Half of the finale is up to the usual high standard, but the rest is not.
- The Greek chorus at the beginning of Act II, which is similar in style to, and better than, "Let the merry cymbals sound", from Patience.
- Ludwig's classical song, which could have been a masterpiece. The first two-thirds of each verse are brilliant, although partially incomprehensible for a first-time audience; Sullivan was wise enough to let the music sit in the background for the number. Unfortunately, the last part of each verse (with references to"erudition sham") is unnecessary and distracting, and makes the number too long.
- Lisa's song — a quite forgettable moment, containing nothing of consequence in either words or music. (Poor Lisa!)
- Ludwig and Julia's duet, which is another good number, letting Julia engage in histrionics. It is better and shorter than Julia's ballad in Act I, but very similar in style; the problem is that one such number in an opera is ample.

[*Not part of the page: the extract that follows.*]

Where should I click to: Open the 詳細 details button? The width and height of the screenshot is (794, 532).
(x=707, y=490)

- Chorus and entrance of Baroness — the music is good enough, but Gilbert's lyrics are terrible, e.g. "I've come here to be matrimonially matrimonified"; "With a hurly-burly and a hubble-bubble"; "Tol the riddle lol".

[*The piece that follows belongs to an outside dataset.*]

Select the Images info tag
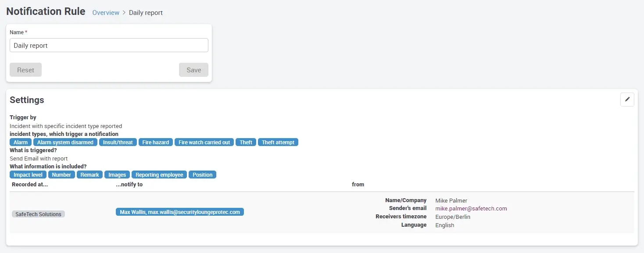 pos(117,175)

- The short "summon the charioteers" verse for Baroness and chorus (reprised later in the Act), followed by a good recitative and song for Julia. Again, Julia gets the best of author's and composer's offerings to their female cast.
- The "spectre" duet for Ernest and Julia - musically sound, but unnecessary, and the lyrics are silly.
- The wedding procession and song for Baroness — a good number; the "Pommery seventy-four" line lingers in the memory.
The Herald's song was a show-stopper at the premiere of The Grand Duke. The Herald (who makes his first appearance in the show, sings his number and departs forever) arrives unexpectedly and delivers some good lyrics and a great tune.
- The duet for the Prince and Princess of Monte Carlo contains another of Gilbert's low moments ("They're very, very rich, And accordingly, as sich, To the Peerage elevated"). The music is not much, either.
- The roulette song is a great one - perhaps the best in the show. The lyrics are excellent, and Sullivan's music (simulating the whirl of the roulette wheel during the verses and the bouncing ball in the chorus) is very clever as well as catchy. This song can hold its own with the best from the other operas. Macmillan's publications of the Savoy Operas surprisingly omitted (expurgated?) this number.
- The opera closes with a reprise of the Act I opening chorus. (To digress, have you ever noticed how uninventive G & S were with their final act finales? The exceptions were possibly Trial by Jury and Iolanthe, Ruddigore - the original Act 2 finale - and Utopia). In summary, I enjoy unreservedly 12 of the 25 musical numbers shown above, viz. 1, 3, 4 (not 5 because we're keeping 18), 8, 9, 15, 16 (despite its flaws), 18, 20, 22, 23 and 25, and parts of the Act I finale. At the other end of the scale, I would discard numbers 2, 12, 13, 17 and 24, plus other parts of the Act I finale, without any grief whatsoever. The remaining seven numbers are like the curate's egg.
From this critical examination of the opera, we have seen that its setting is good, its characterisations OK, its plot typically Gilbertian, its dialogue uninspiring, and its lyrics and music varying from brilliant to dreadful. Could we say the same thing about other G&S operas? To some extent, yes, but on the whole, The Grand Duke adds up to something less than most of its predecessors. I rate it as a tie with The Sorcerer for last place. This does not mean, of course, that we should consign the opera to the scrap heap. Few of us have seen what a professional production could make of it. Upgrading The Grand Duke (particularly the second act) with elaborate costumes and staging could work wonders - unfortunately, most of us are unlikely to see this happening. If an amateur production comes along, do try to see it. It isn't The Mikado, but it's Gilbert and Sullivan - not in their prime, but with several glorious examples of their old magic.